Quem foi Torquato Pinheiro?

O Professor João Serrano do Instituto Politécnico de Santarém é o coordenador da cultura Avieira. Questionar-se-ão, o que é isso? No séc. XIX, os pescadores nos oceanos lutavam pela sua sobrevivência. Mas o mar teimava em não lhe dar o sustento. Um punhado de pescadores saem de Vieira de Leiria, abandonam a faina marítima, e dirigiram-se para o rio Tejo onde havia abundância de peixe. Passam aqui a ser chamados os «ciganos do rio». Construem as suas casas, todas elas assentes sobre estacas (palafitas), que se dizem serem ímpares na Europa e criam aldeias. Na Praia do Ribatejo, temos, ainda, duas casas deste tipo. Logo, a cultura Avieira é o estudo do fenómeno migratório dos pescadores e os testemunhos vivos que chegaram até nós através das tradições, das bateiras que continuam a ser usadas pelos pescadores ou as suas conhecidas casas ou palheiros. Serve este intróito para vos dar a conhecer que foi através do Prof. João Serrano que colhi a informação da existência de um pintor, de nome Alfredo José Torquato Pinheiro, que fenecera nesta Vila. Aguçado o apetite, questionei várias pessoas sobre o assunto, mas delas nada de concreto apurei. Feitas as devidas investigações, com a prestimosa colaboração de António Roldão, dou-as ao conhecimento público: Torquato Pinheiro nasceu em 1850 em Santarém e veio a falecer em 1910, nesta Vila, conforme atesta o seu registo de óbito: “Registo n.º 6 – Alfredo José Torquato Pinheiro - Aos doze dias do mez de Fevereiro do anno de mil novecentos e dez … nesta vila, freguesia e concelho de Vila Nova da Barquinha, patriarcado de Lisboa, falleceu, sem descendentes, um individuo do sexo masculino de cinquenta e nove anos de idade, general de infantaria, natural da freguesia de São Nicolau, da cidade de Santaréme foi sepultado no cemitério municipal d'este concelho”.

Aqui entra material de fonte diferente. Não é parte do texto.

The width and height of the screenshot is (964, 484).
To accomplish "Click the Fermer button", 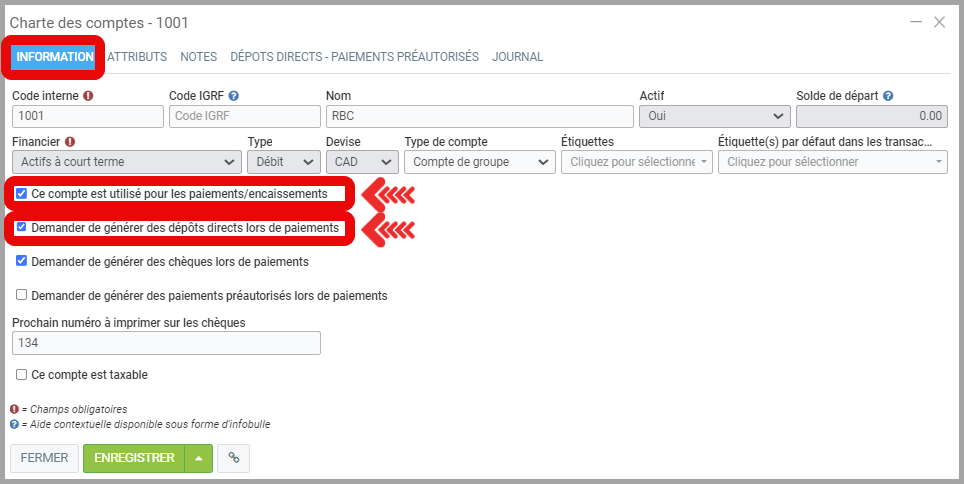I will (44, 458).
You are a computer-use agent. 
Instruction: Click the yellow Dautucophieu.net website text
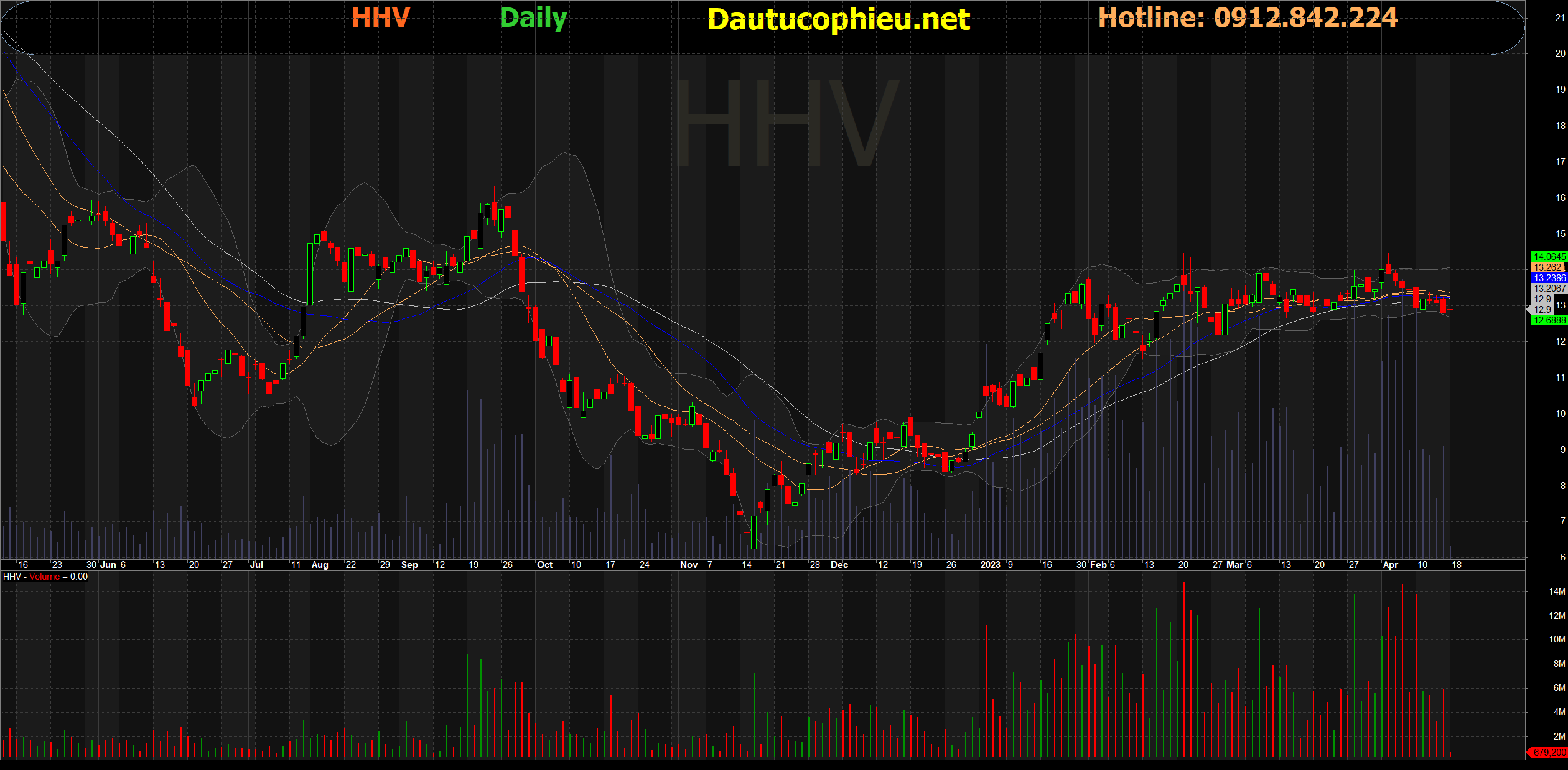click(x=838, y=19)
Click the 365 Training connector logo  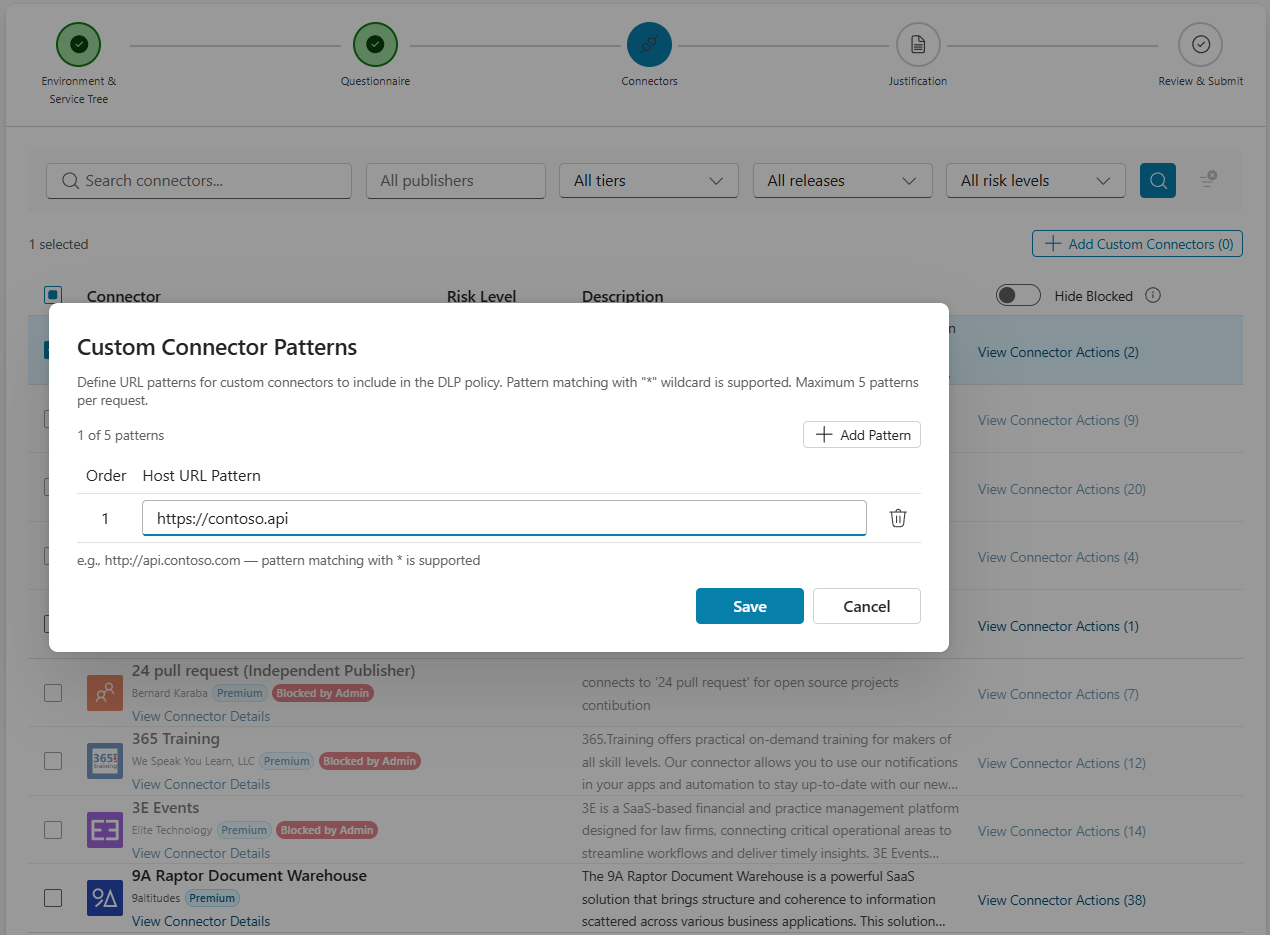(x=105, y=761)
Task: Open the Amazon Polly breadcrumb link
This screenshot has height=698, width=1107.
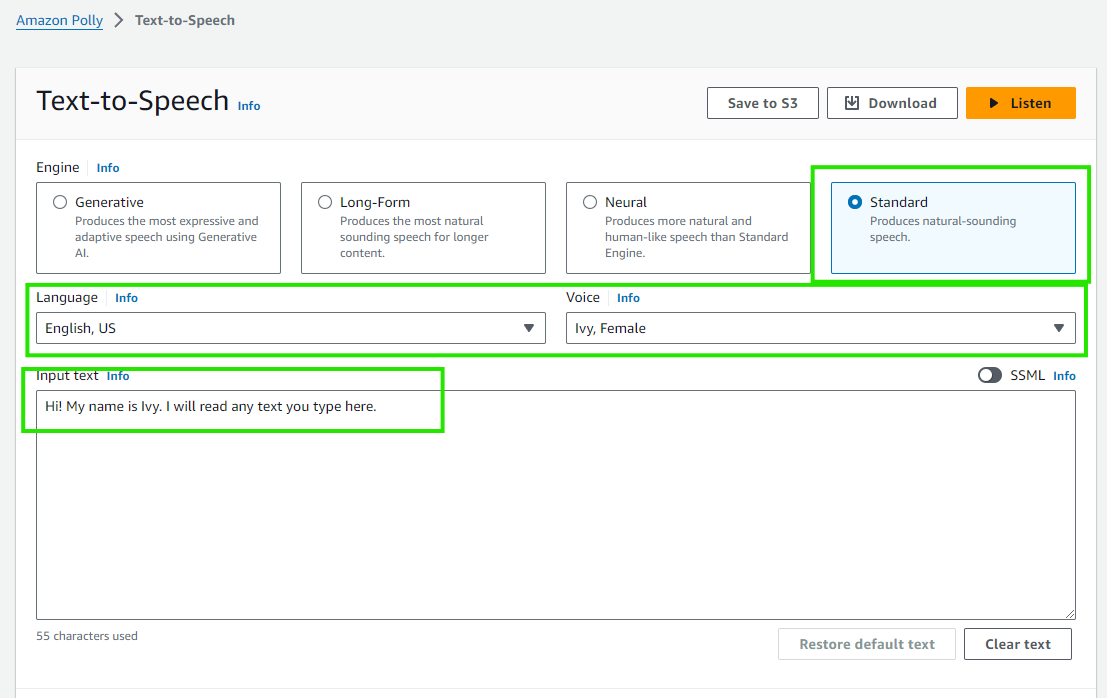Action: pyautogui.click(x=59, y=20)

Contemos uma parte da sua vida. Tendo concluído os seus estudos militares, na Academia em Lisboa, arma de infantaria, frequentou as aulas de Desenho e de Pintura de Belas Artes. Posteriormente, foi colocado no Porto. Aí foi discípulo de Miguel Angelo Lupi, existindo uma pintura sobre a morte deste. Também, de João António Correia, Marques Oliveira e do escultor Soares do Reis onde frequentava o seu ateliê. Figurou com pinturas na 14.ª exposição Trienal da Academia Portuense da Belas Artes (1884), na 3.ª Exposição da Sociedade promotora de Belas Artes (1884) e subsequentes, na Exposição do Grémio Artístico (1891) e posteriores, na 2.ª exposição da Sociedade Nacional de Belas Artes (1902) e seguintes. Em 1899 realizou uma exposição individual que mereceu referências elogiosas da crítica. Colaborou com artigos, desenhos e pinturas na revista “A arte portugueza” edição mensal de belas-artes (ano de 1882 e seguintes).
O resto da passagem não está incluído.